THE E.W. SCRIPPS COMPANY
NOTES TO CONSOLIDATED FINANCIAL STATEMENTS
1.SUMMARY OF SIGNIFICANT ACCOUNTING POLICIES
Proposed Transaction - On October 28, 1995 The E.W. Scripps Company
("Scripps") and Comcast Corporation ("Comcast") reached an agreement
pursuant to which Scripps will contribute all of its non-cable television
assets to Scripps Howard, Inc. ("SHI" - a wholly-owned subsidiary of
Scripps and the direct or indirect parent of all of Scripps' operations)
and SHI's cable television system subsidiaries ("Scripps Cable") will be
transferred to and held directly by Scripps. Scripps Cable will then be
acquired by Comcast through a tax-free merger (the "Merger") with Scripps.
The remaining SHI business will continue as "New Scripps", which will be
distributed in a tax-free "spin-off" to Scripps shareholders (the "Spin-
Off") and thereafter renamed The E.W. Scripps Company. The Merger and the
Spin-Off are collectively referred to as the "Transactions." Upon
completion of the Transactions the separate existence of Scripps will
cease. Scripps' historical basis in its assets and liabilities will be
carried over to New Scripps. The Transaction will be recorded as a reverse-
spin transaction, accordingly New Scripps' results of operations for
periods prior to the consummation of the Transactions will represent the
historical results previously reported by Scripps.

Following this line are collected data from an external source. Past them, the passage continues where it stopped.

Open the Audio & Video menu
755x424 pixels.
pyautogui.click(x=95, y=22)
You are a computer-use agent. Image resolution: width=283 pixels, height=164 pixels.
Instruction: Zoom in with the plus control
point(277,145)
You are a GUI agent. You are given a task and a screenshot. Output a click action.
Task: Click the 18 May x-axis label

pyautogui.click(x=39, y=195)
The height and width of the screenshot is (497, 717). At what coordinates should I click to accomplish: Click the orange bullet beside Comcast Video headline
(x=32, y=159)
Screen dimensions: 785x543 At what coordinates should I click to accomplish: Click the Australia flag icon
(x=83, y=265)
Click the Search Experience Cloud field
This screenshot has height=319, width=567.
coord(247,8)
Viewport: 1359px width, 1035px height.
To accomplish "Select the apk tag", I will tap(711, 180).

The closing date of the Transactions is expected to be in the latter part
of 1996 subject to regulatory approvals and certain other conditions.

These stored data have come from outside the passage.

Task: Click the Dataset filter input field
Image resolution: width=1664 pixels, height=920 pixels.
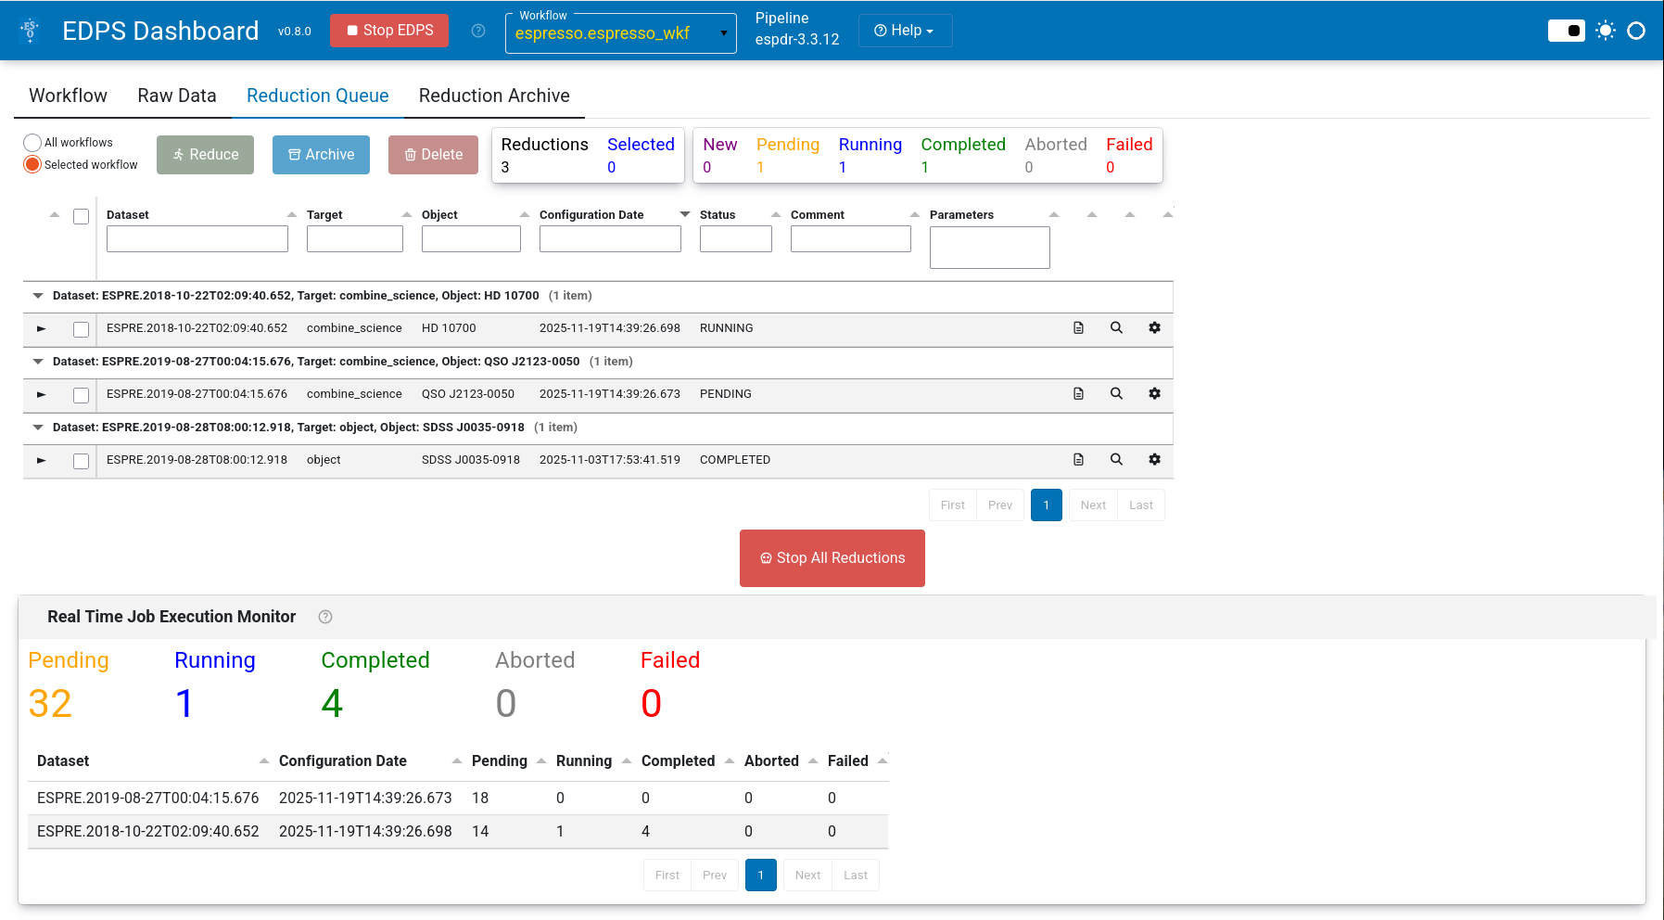Action: (197, 239)
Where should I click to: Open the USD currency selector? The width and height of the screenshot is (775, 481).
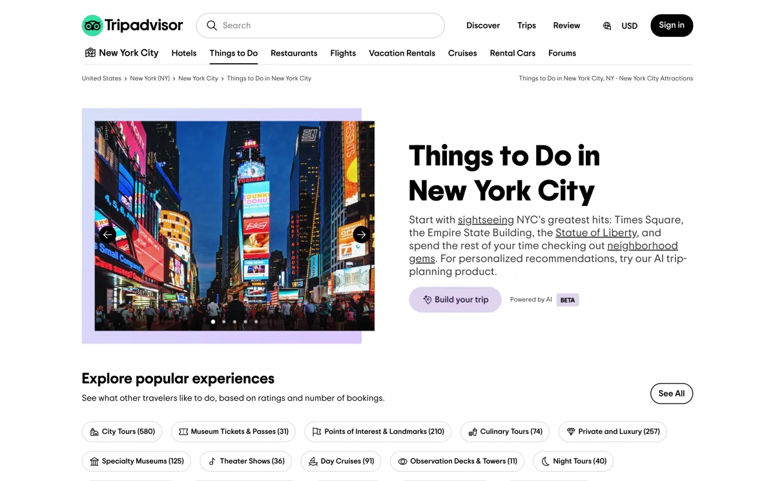(x=630, y=26)
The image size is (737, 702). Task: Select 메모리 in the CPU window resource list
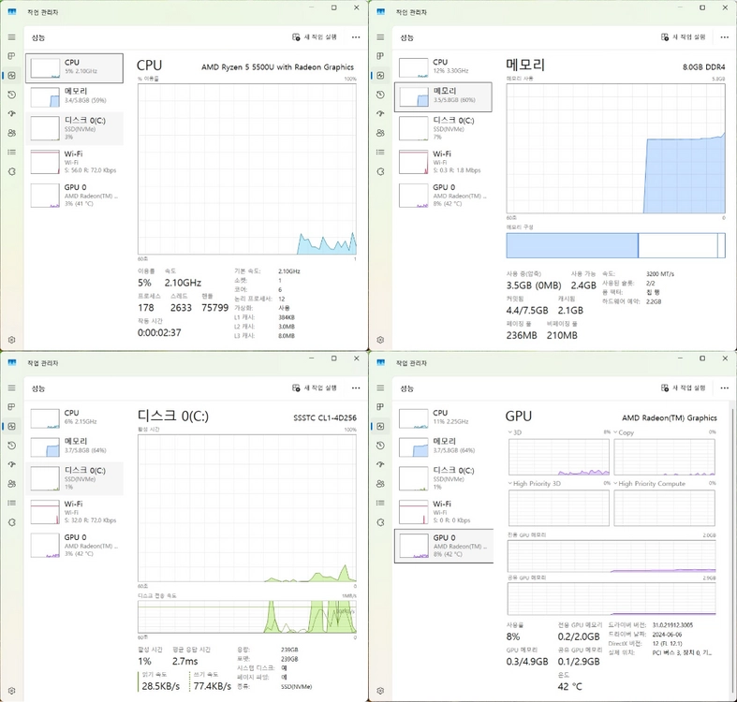pyautogui.click(x=75, y=96)
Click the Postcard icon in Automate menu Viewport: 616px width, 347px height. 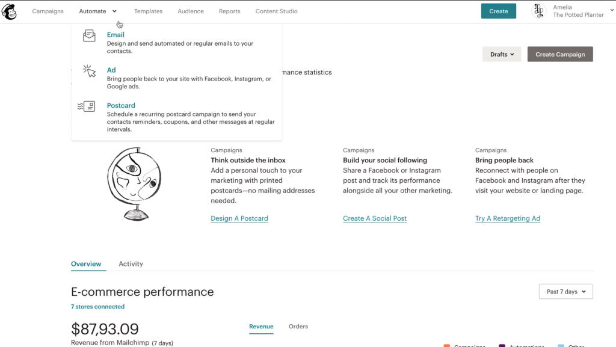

Controlling shareholders in Scripps and Comcast have agreed to vote in
favor of the Merger.
Because Scripps Cable represents an entire business segment that will be
divested, its results are reported as "discontinued operations" for all
periods presented. See Note 12. Results of the remaining business
segments, including results for divested operating units within these
segments through their dates of sale, are reported as "continuing
operations."
Nature of Operations - Scripps publishes daily newspapers in fifteen
markets, operates local television stations in nine markets, and its
entertainment division primarily produces television programming and
licenses comic characters. The relative importance of each line of
business is indicated in the Segment Information presented in Note 9.
The newspaper and television operations are diversified geographically and
Scripps has a diverse customer base. More than 70% of Scripps' operating
revenues are derived from advertising, and as a result operating results
can be affected by changes in the demand for advertising nationally and in
Scripps' local markets.
Scripps grants credit to substantially all of its customers. Management
believes bad debt losses resulting from default by a single customer, or
defaults by customers in any depressed region or business sector, would not
have a material effect on Scripps' financial position.

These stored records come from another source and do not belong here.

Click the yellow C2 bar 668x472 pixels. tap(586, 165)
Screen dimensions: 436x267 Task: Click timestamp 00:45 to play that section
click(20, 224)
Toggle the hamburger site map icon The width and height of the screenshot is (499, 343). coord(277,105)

Unaudited Interim Financial Statements - The combined financial statements
as of September 30, 1995 and for the nine months ended September 30, 1995
and 1994 are unaudited. In management's opinion the interim financial
statements include all adjustments (consisting of normal recurring
adjustments) necessary for a fair presentation of the financial position
and results of operations and cash flows for these periods.
The results for the interim periods are not necessarily indicative of the
results that may be expected for the full year.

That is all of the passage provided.